Prompt: Quote every record below verbatim, line for line.

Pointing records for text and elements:

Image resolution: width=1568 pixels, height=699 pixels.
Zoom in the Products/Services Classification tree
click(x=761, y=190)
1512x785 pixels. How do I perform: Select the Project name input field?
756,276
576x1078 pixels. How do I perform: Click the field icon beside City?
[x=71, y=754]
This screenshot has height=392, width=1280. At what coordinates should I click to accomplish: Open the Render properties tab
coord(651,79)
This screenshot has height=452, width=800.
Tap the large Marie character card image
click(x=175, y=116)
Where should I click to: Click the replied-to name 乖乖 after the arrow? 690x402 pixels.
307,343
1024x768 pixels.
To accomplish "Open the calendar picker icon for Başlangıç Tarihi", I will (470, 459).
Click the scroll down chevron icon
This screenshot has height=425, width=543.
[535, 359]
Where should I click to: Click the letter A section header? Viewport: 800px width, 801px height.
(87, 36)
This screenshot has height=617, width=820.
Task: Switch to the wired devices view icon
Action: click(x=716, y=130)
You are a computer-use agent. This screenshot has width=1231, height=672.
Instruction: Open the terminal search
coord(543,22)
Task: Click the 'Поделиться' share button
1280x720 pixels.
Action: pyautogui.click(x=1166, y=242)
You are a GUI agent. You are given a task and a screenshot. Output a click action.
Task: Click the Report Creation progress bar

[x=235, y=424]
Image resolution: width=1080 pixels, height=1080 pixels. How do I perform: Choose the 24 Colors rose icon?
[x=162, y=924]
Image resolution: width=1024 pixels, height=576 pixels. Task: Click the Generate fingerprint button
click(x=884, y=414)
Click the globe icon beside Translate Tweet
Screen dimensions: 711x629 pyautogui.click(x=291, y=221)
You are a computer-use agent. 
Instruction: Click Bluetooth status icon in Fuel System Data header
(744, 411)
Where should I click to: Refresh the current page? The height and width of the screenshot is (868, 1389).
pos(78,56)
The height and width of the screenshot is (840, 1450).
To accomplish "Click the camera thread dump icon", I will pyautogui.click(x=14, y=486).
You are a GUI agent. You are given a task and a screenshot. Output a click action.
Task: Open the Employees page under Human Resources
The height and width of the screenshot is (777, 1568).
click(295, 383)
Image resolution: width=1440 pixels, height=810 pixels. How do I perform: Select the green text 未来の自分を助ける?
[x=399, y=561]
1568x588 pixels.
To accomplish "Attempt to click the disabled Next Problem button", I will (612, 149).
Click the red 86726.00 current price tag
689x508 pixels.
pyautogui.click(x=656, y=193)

Problem solution:
Image resolution: width=1568 pixels, height=699 pixels.
Zoom in the Products/Services Classification tree
click(x=761, y=190)
1512x785 pixels. How do I perform: Select the Project name input field?
756,276
576x1078 pixels. How do I perform: Click the field icon beside City?
[x=71, y=754]
This screenshot has height=392, width=1280. At what coordinates should I click to accomplish: Open the Render properties tab
coord(651,79)
This screenshot has height=452, width=800.
Tap the large Marie character card image
click(x=175, y=116)
Where should I click to: Click the replied-to name 乖乖 after the arrow? 690x402 pixels.
307,343
1024x768 pixels.
To accomplish "Open the calendar picker icon for Başlangıç Tarihi", I will (470, 459).
Click the scroll down chevron icon
This screenshot has height=425, width=543.
[535, 359]
Where should I click to: Click the letter A section header? Viewport: 800px width, 801px height.
(87, 36)
This screenshot has height=617, width=820.
Task: Switch to the wired devices view icon
Action: click(x=716, y=130)
You are a computer-use agent. This screenshot has width=1231, height=672.
Instruction: Open the terminal search
coord(543,22)
Task: Click the 'Поделиться' share button
1280x720 pixels.
Action: pyautogui.click(x=1166, y=242)
You are a GUI agent. You are given a task and a screenshot. Output a click action.
Task: Click the Report Creation progress bar

[x=235, y=424]
Image resolution: width=1080 pixels, height=1080 pixels. How do I perform: Choose the 24 Colors rose icon?
[x=162, y=924]
Image resolution: width=1024 pixels, height=576 pixels. Task: Click the Generate fingerprint button
click(x=884, y=414)
Click the globe icon beside Translate Tweet
Screen dimensions: 711x629 pyautogui.click(x=291, y=221)
You are a computer-use agent. 
Instruction: Click Bluetooth status icon in Fuel System Data header
(744, 411)
Where should I click to: Refresh the current page? The height and width of the screenshot is (868, 1389).
pos(78,56)
The height and width of the screenshot is (840, 1450).
To accomplish "Click the camera thread dump icon", I will pyautogui.click(x=14, y=486).
You are a GUI agent. You are given a task and a screenshot. Output a click action.
Task: Open the Employees page under Human Resources
The height and width of the screenshot is (777, 1568).
click(295, 383)
Image resolution: width=1440 pixels, height=810 pixels. How do I perform: Select the green text 未来の自分を助ける?
[x=399, y=561]
1568x588 pixels.
To accomplish "Attempt to click the disabled Next Problem button", I will (612, 149).
Click the red 86726.00 current price tag
689x508 pixels.
pyautogui.click(x=656, y=193)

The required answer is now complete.